Quick tip: I learned that focusing on an object while someone was speaking helped me keep up with the conversation better. Towards the end of my experiment, I may have gotten bit desperate.
Multitasking was difficult. Yes, multitasking during meetings is a big no-no, but in this case multitasking was as simple as typing on my laptop and taking a sip of coffee.
For a few of my meetings, I decided to use the Polycom VVX 500 sitting at my desk. To be honest, I’ve never used the thing and it was covered in a thick layer of dust. At first, there was something comforting and nostalgic about holding an actual telephone with a windy cord attached, until I had to take notes with my computer.
Here came the awkward phone-between-shoulder-and-head trick. As I’m already spending more mental energy listening to the conversation, I had to spend more physical energy to hold the telephone, type and take a sip of coffee.
& in true millennial fashion, I Snapchatted my struggle.

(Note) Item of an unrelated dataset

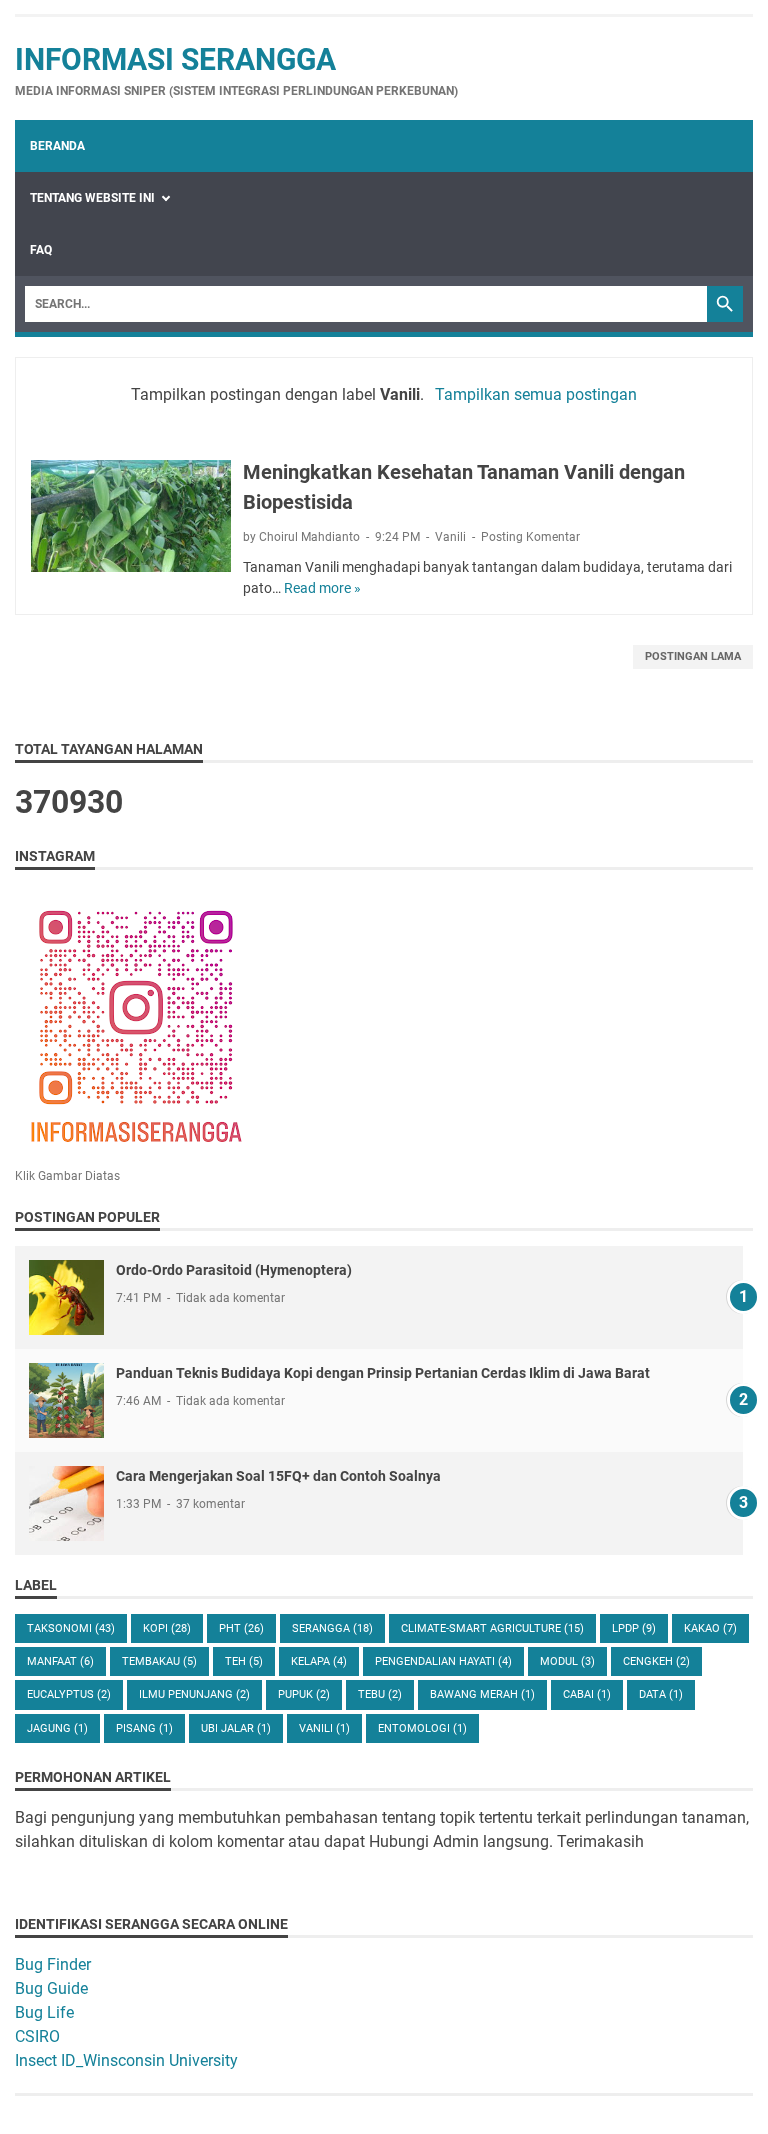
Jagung (57, 1728)
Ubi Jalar (236, 1728)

I was constantly worried about the pitch of my voice, the volume or if I was breathing too hard. (I’ve been on calls where someone on the far end was unknowingly breathing directly into the phone.) I wasn’t sure how to control my voice. I would enter the call with “HEY GUYS. IT’S JACKEE,” then feel self-conscious that my greeting was too loud, and lower my voice to a quiet “i’m here on audio."

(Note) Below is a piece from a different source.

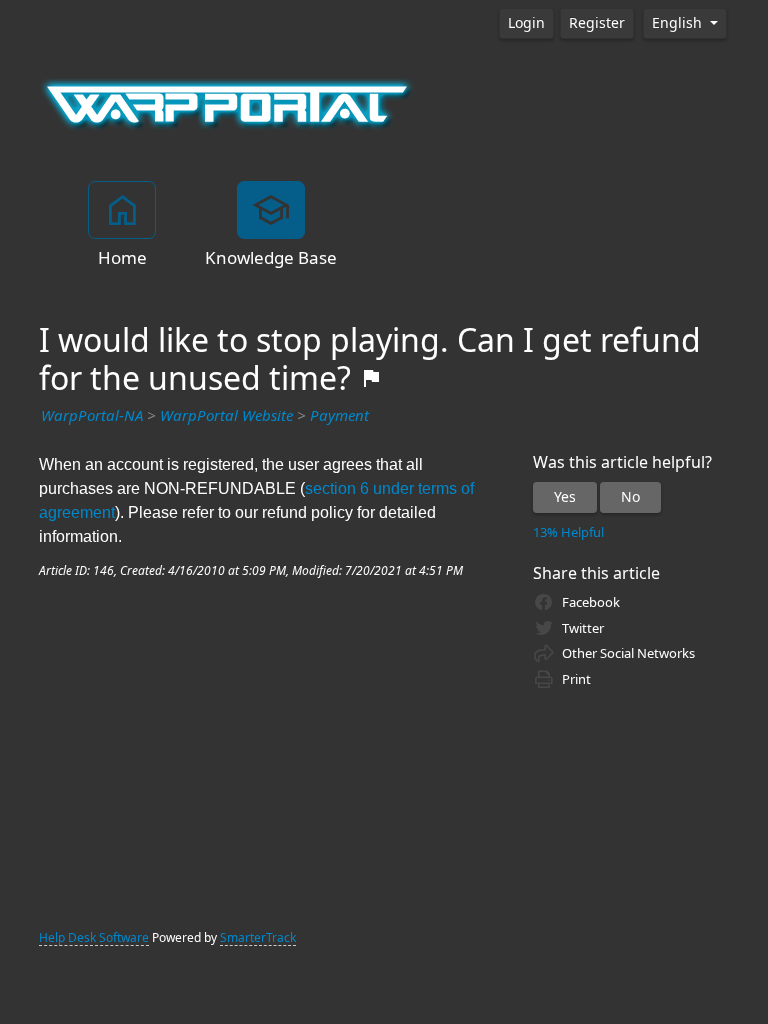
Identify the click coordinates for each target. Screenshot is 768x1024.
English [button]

Professor of Emeritus of Psychology at UCLA Albert Mehrabian determined that tone of voice is one of the three components that make up successful communications. (Along with the words you use and your body language) The tone of how you're speaking can instigate emotions and possibly put off other participants in the call.

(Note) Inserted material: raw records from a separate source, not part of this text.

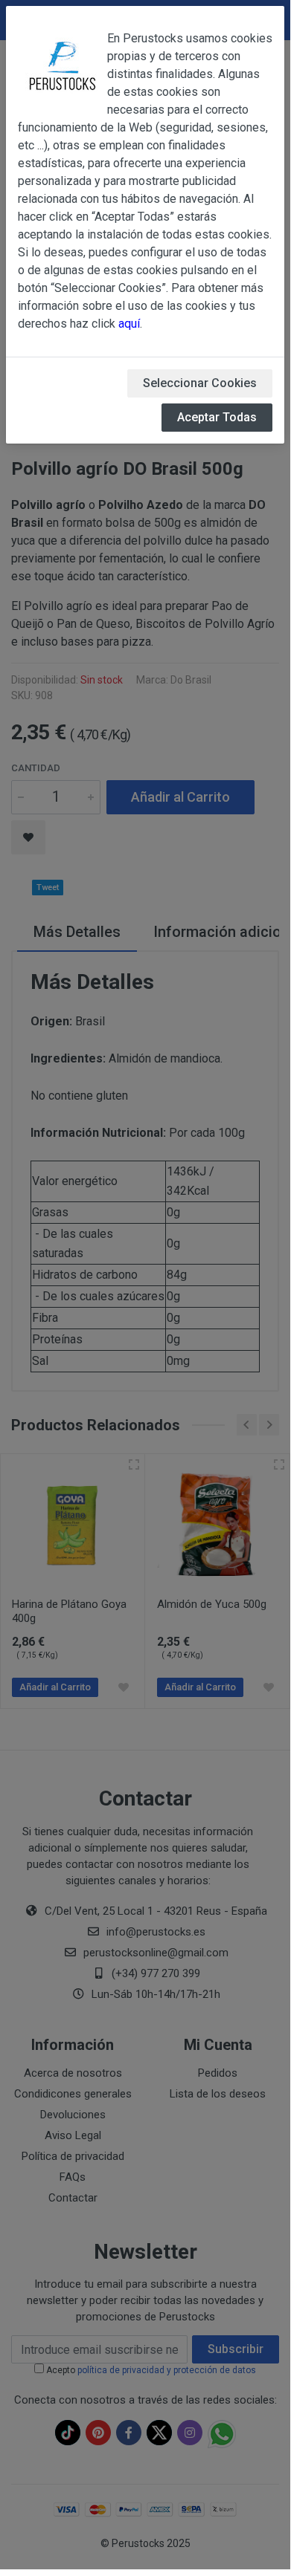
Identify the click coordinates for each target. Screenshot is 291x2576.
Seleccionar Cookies (200, 383)
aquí (129, 324)
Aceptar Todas (217, 417)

Without video, I couldn't gauge anyone's reactions and had a hard time finding the right volume and tone to consistently speak in.
It’s actually not that bad …as long as you have great audio quality! The actual audio part was not as bad as I thought mostly because all of Polycom’s solutions are HD voice and audio enabled, so it was nothing like your standard telephone call from back in the day.
For our weekly team sync, I decided to dial in through one of our latest solutions, the Polycom RealPresence Trio, one of those ‘peculiar’ devices that sit in the middle of huddle rooms. Since the RealPresence Trio has Bluetooth capability, I paired it my phone to it and played a couple morning jams to get me pumped for the call. There were going to be about 5-8 people on the call, so I had to make sure my ears were mentally prepared for the work they were about to put out.
I left the Trio in the middle of the table and dialed in through my phone and was connected. I didn’t have to worry about reaching across the table to adjust the volume or to mute myself. All that could be done on through my phone—no extra apps needed. Using the Trio for a big team meeting was much more relaxing than my other audio-only days. The quality was amazing, and it was comforting to have something in front of me to focus on while talking to my colleagues.
Here are two more things I learned from my experiment:
If you have video, keep it! But know you audio options too. It can be a life saver. Even though audio isn't my fist choice, it's still a great alternative when video just isn't working. Sometimes you need to take a call in the car (headset of course!), or the remote location you're at doesn't have great WiFi (and noone likes a choppy video).
You don’t need video to do great things, but it definitely helps. A lot. Video makes all the difference. When you’re remote or working with dispersed teams, video helps you be there without physically being there. It helps you be involved, be heard and be understood.
It surprises me that companies out there don’t make video conferencing readily available to their employees like Polycom. I can’t imagine working without video, especially after this experiment!